Les démarcations électro-pop de Tanlines
Lou Reed, Jay-Z, Pat Benatar, Yeasayer… Ce n’est pas d’hier que Brooklyn est un terreau fertile qui produit des musiciens de tout acabit. Nouvelle preuve à l’appui : l’électro-pop accrocheuse et mélancolique des amis Jesse Cohen et Eric Emm, qui planchent depuis 2008 sur leur projet Tanlines. Après avoir accompagné plusieurs figures de proue du camp indie en tournée (Vampire Weekend, Delorean, The xx) et fait appel aux services du légendaire producteur et arrangeur Jimmy Douglass (Missy Elliot, Gang of Four, Aaliyah), voilà qu’ils lancent enfin leur premier album, Mixed Emotions.

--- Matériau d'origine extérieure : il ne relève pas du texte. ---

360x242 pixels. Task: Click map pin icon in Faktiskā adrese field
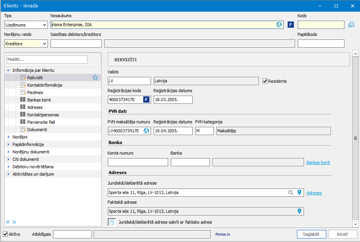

Avec des rythmiques qui flirtent tantôt avec le kitsch eighties, tantôt avec l’afro-pop tropicale, le disque nous plonge dans le vif des ruptures amoureuses. Et même si la voix morose d’Eric carbure aux effets synthés à la New Order et que ses paroles font état d’une grande amertume, la cadence demeure très énergique et dansante. «Ça reflète bien nos personnalités, cette combinaison de léger et de lourd, renchérit Jesse lorsqu’on le joint par téléphone. Ce n’est pas comme si nous nous disions : “Bon, je vais composer une mélodie enjouée, et Eric pourra ensuite la peaufiner en y rajoutant des paroles introspectives.” C’est très naturellement que nous nous rejoignons ainsi; c’est même ce qui définit notre musique, je dirais.» Tanlines est en spectacle lundi soir au Il Motore, à 20 h.